Gee–is this a foreign art-flick or is it a “Saturday Night Live” parody of a foreign art-flick? But wouldn’t you know, the critics have found Deep Meaning in Erika’s adventures with her razor blade. Here’s an excerpt from the heavy-duty Sight and Sound review:


“Many of the specifics of protagonist Erika Kohut’s plight (the specialisation in Schubert and Schumann, the cruel treatment of pupils, the invasion of the men-only porno subculture, the inculcated lack of self-esteem, the underlying need to be wounded) suggest the book should be read as feminist: it’s an extremist vision of what it means to lack social, sexual and cultural power. But by making the character a Conservatoire teacher and relating her agony to her feelings for great composers, Jelinek broadens her attack to Austria itself. Using the structures of the ‘high culture’ industry as a cipher for the state, the novel sees Kohut’s masochism as the product of a clearly fascistic system.”
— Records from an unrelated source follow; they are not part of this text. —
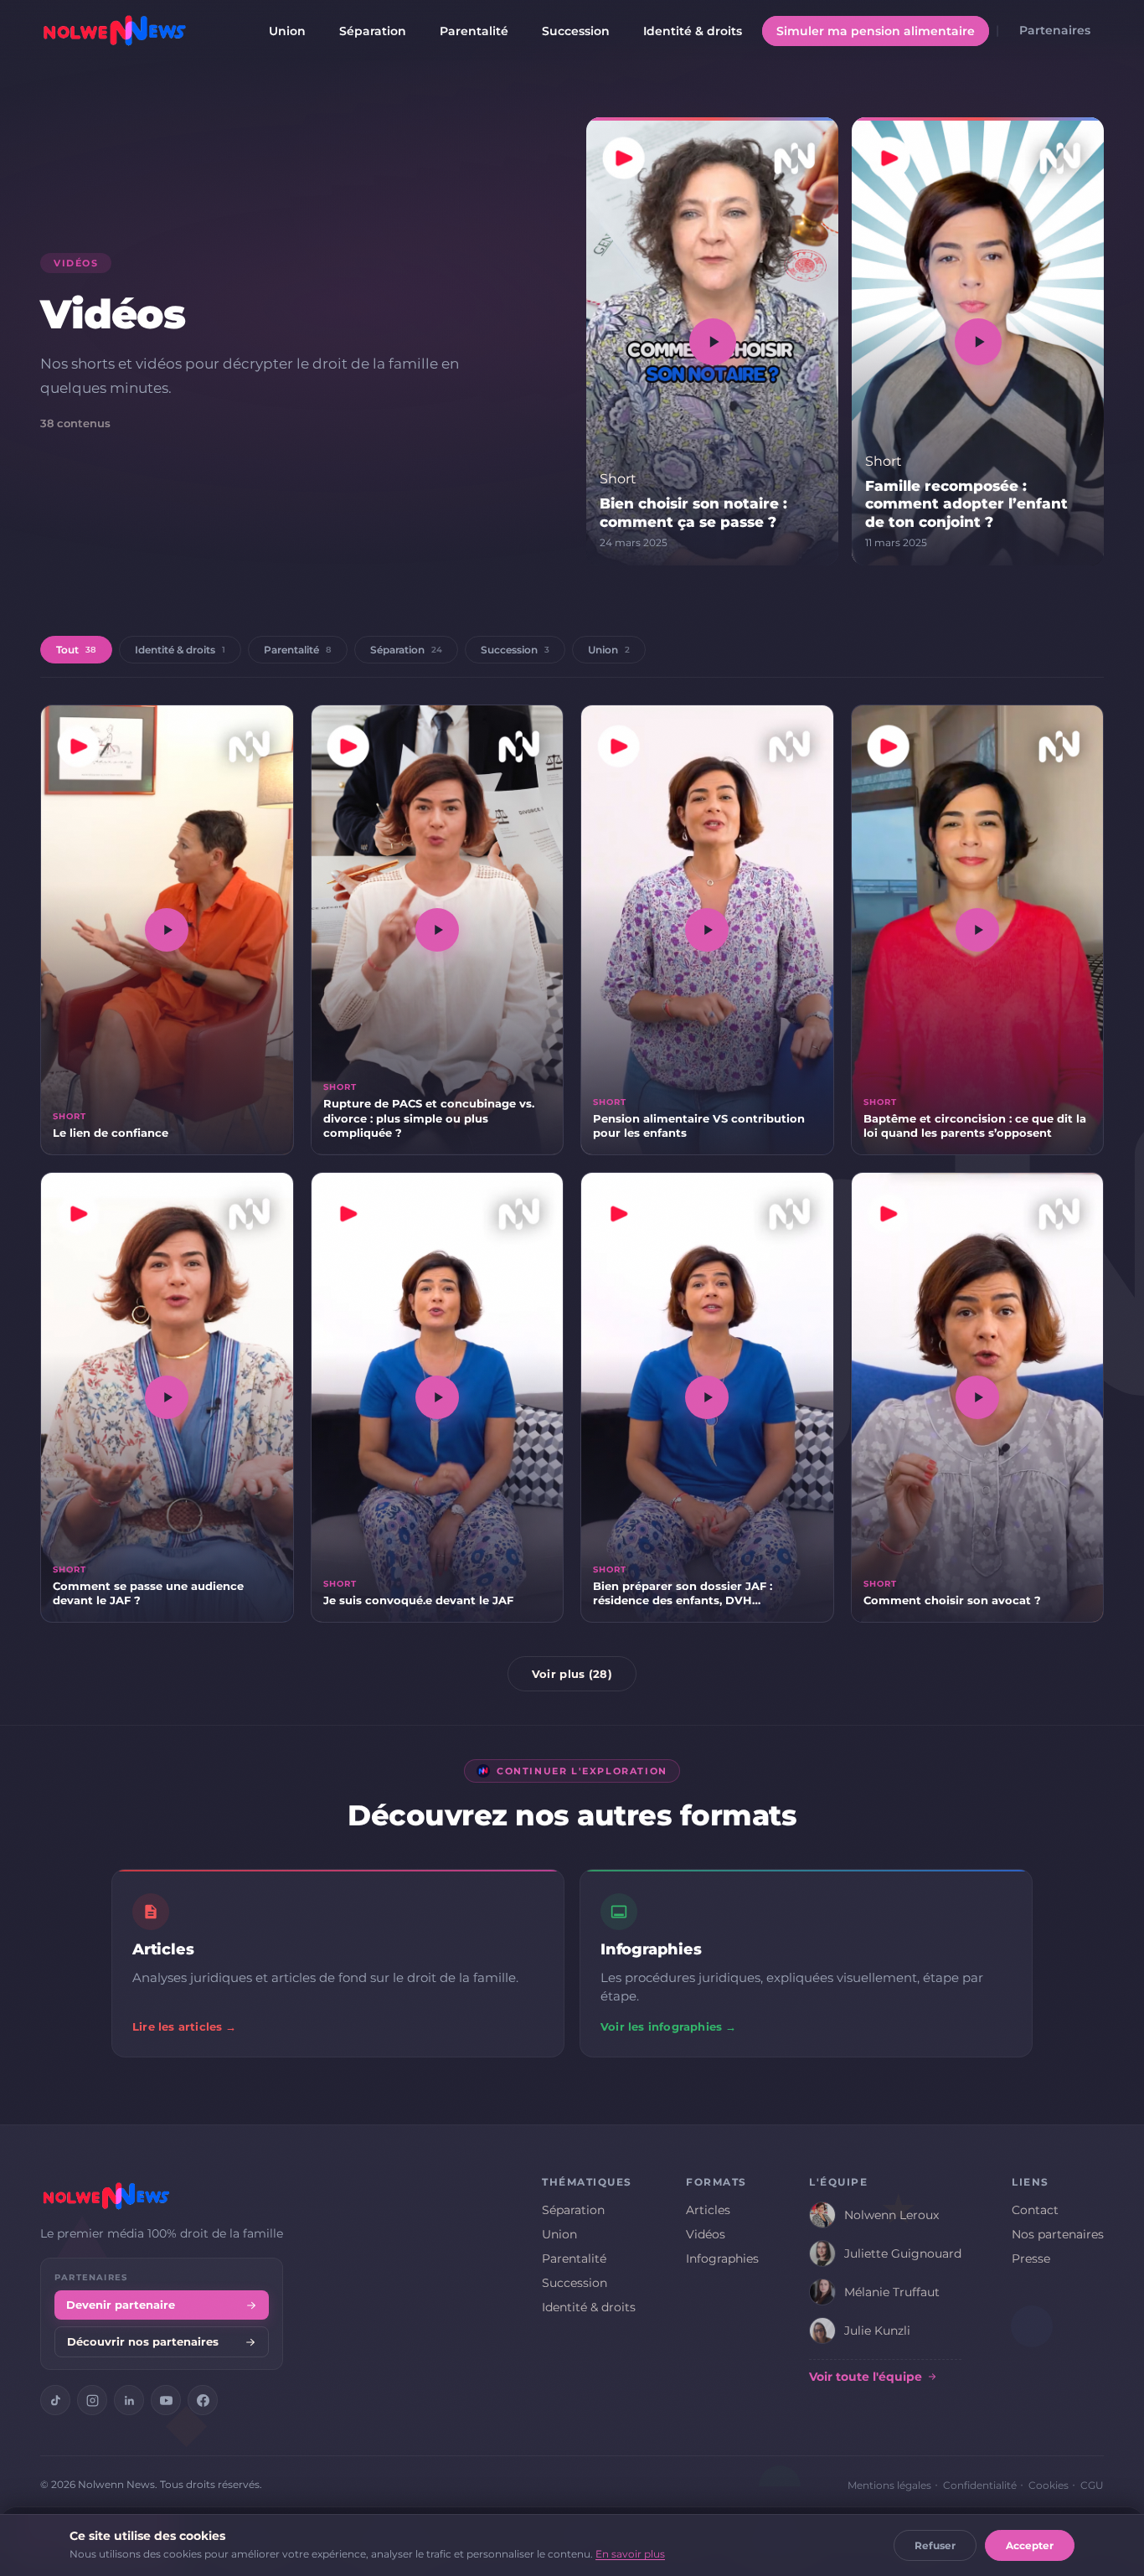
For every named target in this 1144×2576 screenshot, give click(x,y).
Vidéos (705, 2234)
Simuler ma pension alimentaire (875, 31)
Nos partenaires (1058, 2234)
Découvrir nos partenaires (143, 2342)
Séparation (372, 31)
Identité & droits (692, 31)
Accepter (1030, 2545)
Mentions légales (889, 2485)
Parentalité (474, 31)
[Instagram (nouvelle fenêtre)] (92, 2400)
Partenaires (1054, 30)
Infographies (722, 2258)
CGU (1092, 2485)
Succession (576, 31)
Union (287, 31)
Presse (1031, 2258)
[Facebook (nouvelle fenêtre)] (203, 2400)
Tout (76, 649)
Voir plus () (572, 1673)
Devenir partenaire (120, 2305)
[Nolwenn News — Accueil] (114, 30)
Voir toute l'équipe (865, 2376)
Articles (708, 2209)
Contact (1035, 2209)
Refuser (935, 2545)
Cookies (1048, 2485)
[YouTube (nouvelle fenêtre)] (166, 2400)
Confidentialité (980, 2485)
I suspect  that Jelinek, who’s also known for her 1987 feminista play “Illness, or Modern Women,” got the Nobel Prize for her Euro-fashionable far-left political views rather than for the literary quality of her output. Indeed, according to Breaking News, even the Austrians can’t stand her plays, whose stagings are often accompanied by boos and shouting matches.


Jelinek belonged to the Communist Party from 1974 until the last Soviet dog died in 1991. Lately, she’s been an outspoken opponent of the anti-immigration Austrian rightist Georg Haider (natch) and also a leading America-basher. Her latest play, “Bambiland” (2003), is a denunciation of the invasion of Iraq by the land that invented Bambi and its evil allies. I suppose that, a la Michael Moore, Jelinek portrays Saddam Hussein as a deer caught in the headlights. And naturally, the Austrian Communists (or what’s left of them) are just thrilled at Jelinek’s latest honor. I quote here from Breaking News:


“Communist Party chairman Walter Baier hailed Jelinek as ‘a feminist and one of the most important voices of the “other Austria.”‘” 


Although the 18-member Swedish Academy (which awards the Nobel) praised Jelinek’s “musical flow of voices and counter-voices in novels and plays that with extraordinary linguistic zeal reveal the absurdity of society’s clich’s and their subjugating power,” Jelinek herself, ever alert to the dark underside, is said to be in “despair” over her award. Maybe the $1.35 million that goes along with the Nobel Prize will cheer her up.